PROVIDED MATERIAL →
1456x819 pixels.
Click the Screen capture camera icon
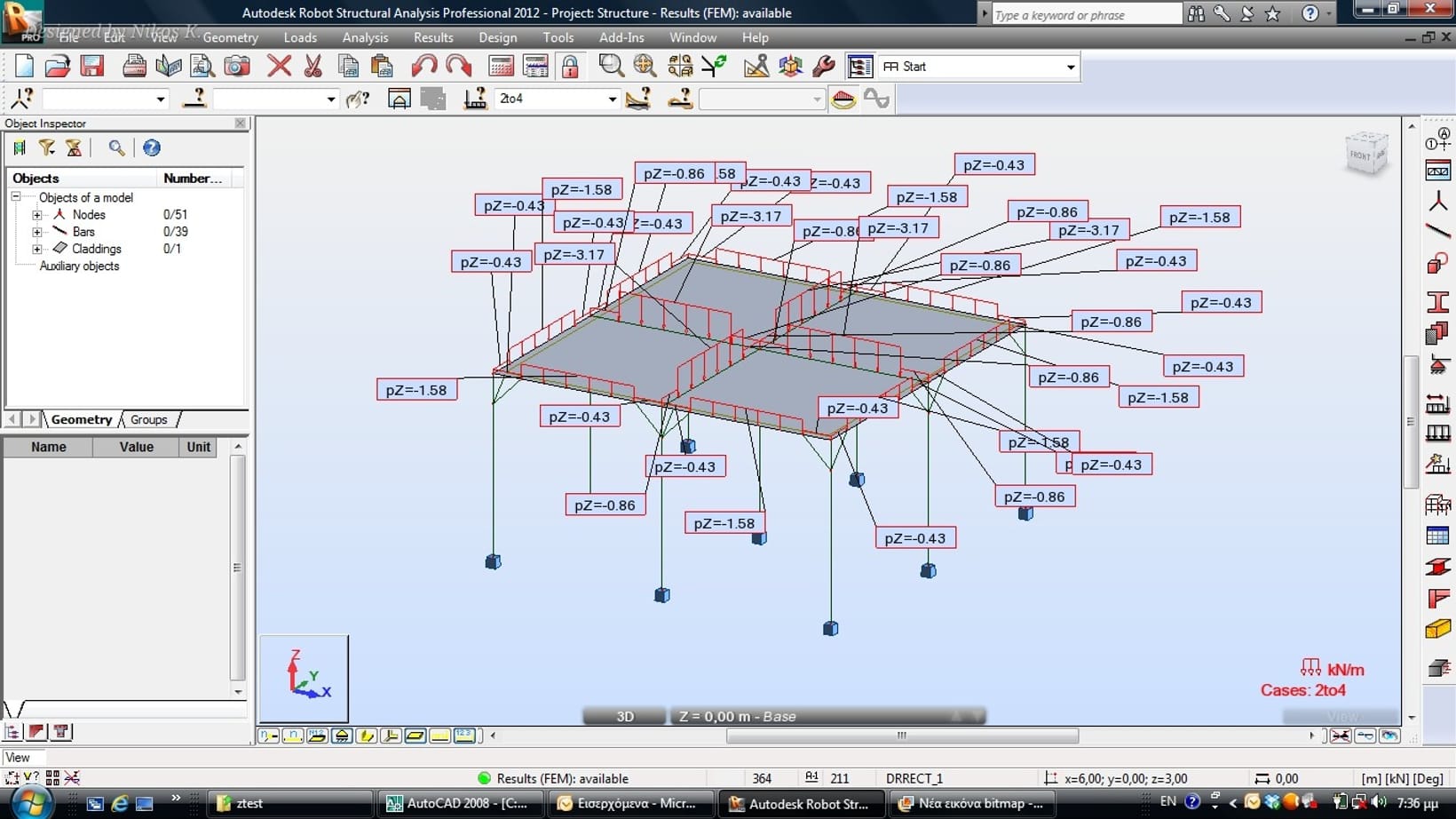pos(236,66)
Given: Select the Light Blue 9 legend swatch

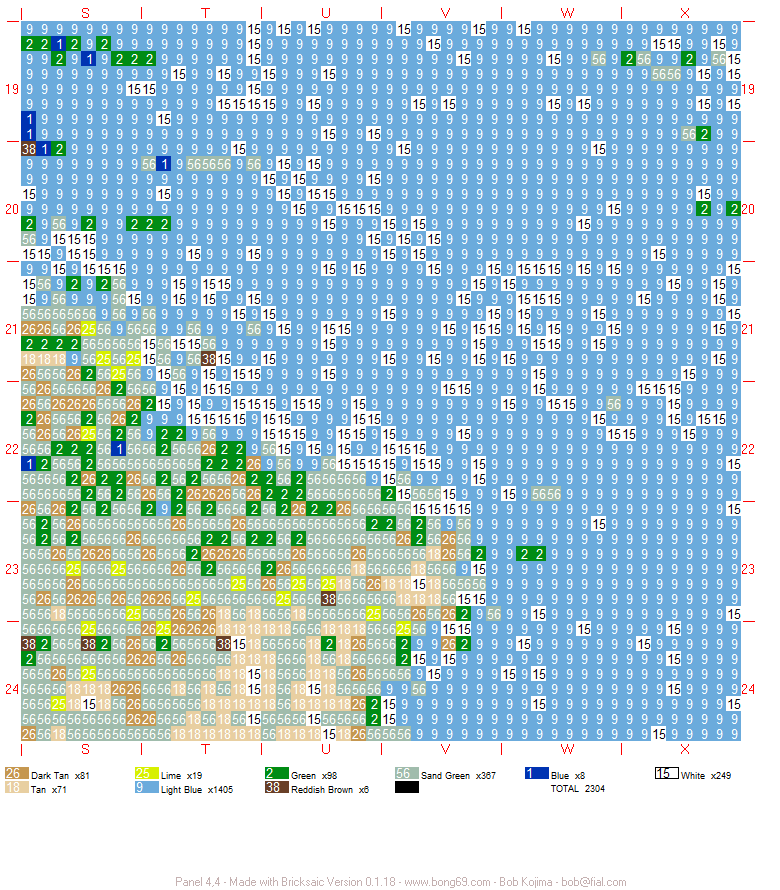Looking at the screenshot, I should [146, 787].
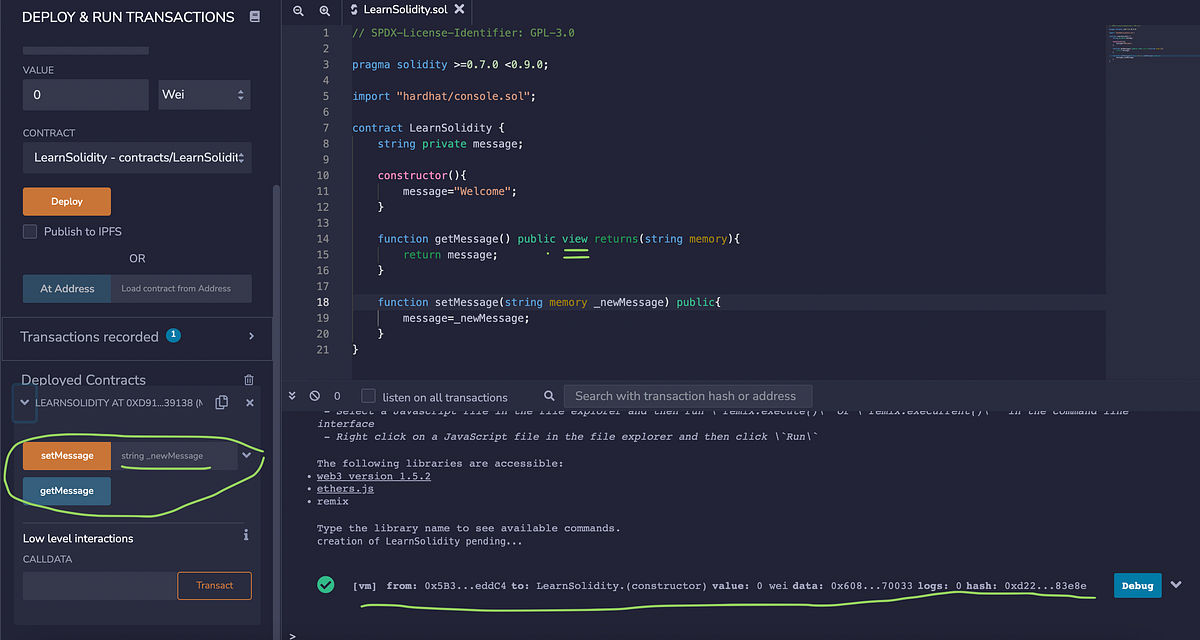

TASK OBJECTIVE →
Exact wording is required throughout: write out all the records, but no pictures.

SOLVED EXERCISE →
1456x819 pixels.
Click the Screen capture camera icon
pos(236,66)
Given: Select the Light Blue 9 legend swatch

Looking at the screenshot, I should [146, 787].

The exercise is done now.